Tasks for this exercise:
a. In the heat pump charging article, what indoor air flow range is recommended per ton of cooling?
b. Quote the heat pump charging article from "An ASHP will" to "in the field.".

Text section:

Sunday, September 18, 2011

How to Charge An Air-Source Heat Pump In Winter

By Phil Rains
About Phil!

Much interest has been shown in the correct requirements and/or procedures necessary for winter heat pump charging. The correct method(s) necessary for accomplishing winter charging are often included in an overall charging description, typically devoted to summer charging. In this article, we discuss only winter charging criteria.

Always remember that the ASHP (air-source heat pump) must contain the correct refrigerant charge to be able to transfer heat appropriately and meet the structure needs.

An ASHP will achieve its rated energy efficiency only when it contains within a few ounces of the proper refrigerant charge per original equipment manufacturers’ (OEM) criteria. An ASHP that is either undercharged or overcharged cannot achieve its rated capacity. And, an improper refrigerant charge places an ASHP under additional stress and may shorten its service life. When the charge is correct, specific refrigerant temperatures and pressures listed by the manufacturer will match temperatures and pressures measured in the field.

Today’s ASHPs typically will include two metering devices. These may be orifices/pistons or thermostatic expansion valves (TXVs) in most applications. There even may be two orifices/pistons, two TXVs, or one of each in some ASHPs. Most modern ASHPs will have at least one TXV, and most likely prior to the indoor coil. In fact, most new R - 410A systems will specify a TXV prior to the indoor coil. These systems will either have an orifice/piston at the outdoor coil, or another TXV.

Adequate refrigerant charge for matching coils and 15 feet of line set is typically supplied with most split-system ASHPs. However, because each installation is different in terms of indoor air flow, refrigerant line length, and duct variations, etc., the manufacturer’s charge may not be correct for every application. To assure the best performance from the ASHP, the refrigerant charge should be checked and adjusted when needed on each installation. NOTE: Some manufacturers provide different line set lengths so always check with the supplier and the installation and operation manuals. In most cases where the line set exceeds 15 feet in length, refrigerant should be added at.3 to .6 ounces per foot of liquid line (again, check the installation and operation manuals). Weighing in charge is recommended, but, “topping off” is allow in most cases. If less line is used you should recover the excess refrigerant.

Always be aware that all refrigerant in an operating ASHP is under pressure. Plus, some ASHPs will use different refrigerants. Many ASHPs have R-22, but newer systems will use R-410A. You must guard against any refrigerant spraying into your face or on your skin. Always wear protective equipment, i.e. safety glasses or goggles and gloves, when working with any refrigerant.

When charging or checking charge, always check for clean coils, clean filter(s), and proper air flow. Indoor air flow should be 350 to 450 CFM per ton of cooling, based on the size of the outdoor unit. This approximate CFM amount should also be moving during the heating mode as well. The most common way of establishing indoor air flow of an ASHP is the emergency heat temperature rise method. Indoor air flow will then be: [(heating output of electric heater in Btus) / (1.08 x Temperature Rise between supply and return)]. In other cases, measurement of external static pressure is helpful.

When you must charge an ASHP during the heating mode, you must always use the “sub cooling” method of charging.

Recorded information:

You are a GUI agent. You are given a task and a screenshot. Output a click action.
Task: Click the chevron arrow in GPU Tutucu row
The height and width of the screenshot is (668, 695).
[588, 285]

Task responses:
a. 350 to 450 CFM per ton of cooling, based on the size of the outdoor unit.

b.
An ASHP will achieve its rated energy efficiency only when it contains within a few ounces of the proper refrigerant charge per original equipment manufacturers’ (OEM) criteria. An ASHP that is either undercharged or overcharged cannot achieve its rated capacity. And, an improper refrigerant charge places an ASHP under additional stress and may shorten its service life. When the charge is correct, specific refrigerant temperatures and pressures listed by the manufacturer will match temperatures and pressures measured in the field.